First off, if Mr. Dylan were truly trying to get the lady in his big brass bed, he would have told her, "Lie Lady Lie" and, captured by his exquisite grammar, she might have given in. Doubtless, she left immediately upon hearing the phrase and Mr. Dylan was forced to work on his songwriting all by himself. Perhaps he devoted his lonely time to co-writing the lyrics for Mr. Clapton's song Lay Down Sally, as both of the songs erroneously use lay for lie.
Here is how you remember when to use lay and when to use lie:
Lay requires a direct object and lie does not. You lie down on the big brass bed.

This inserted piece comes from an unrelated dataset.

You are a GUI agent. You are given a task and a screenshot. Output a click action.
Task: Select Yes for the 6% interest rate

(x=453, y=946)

You lay your guitar down on the big brass bed.
If it is a person getting horizontal by himself, it's lie, if a person is putting something down, including another person, it's lay.

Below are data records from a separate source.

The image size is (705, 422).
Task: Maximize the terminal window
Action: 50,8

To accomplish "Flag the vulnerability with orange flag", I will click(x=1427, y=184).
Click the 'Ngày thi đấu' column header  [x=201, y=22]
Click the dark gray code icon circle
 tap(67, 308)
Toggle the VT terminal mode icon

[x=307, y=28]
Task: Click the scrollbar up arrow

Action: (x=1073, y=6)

Just to completely befuddle you, you use lay for the past tense of lie, as in "Last night I lay down and went to sleep." And as a past participle, you would say, "Last night I had lain down to go to sleep, when I heard a noise."
Now, to take it a step further, it is also not uncommon to hear lay as past-tense for laid, as in, "He lay the package down on the table." This is wrong.
Say instead, "He laid the package down on the table."
If Mr. Dylan had known this, he might have gotten laid more often but then again, we wouldn't have the wealth of Mr. Dylan's songs to clutter up open mike coffee houses around the world.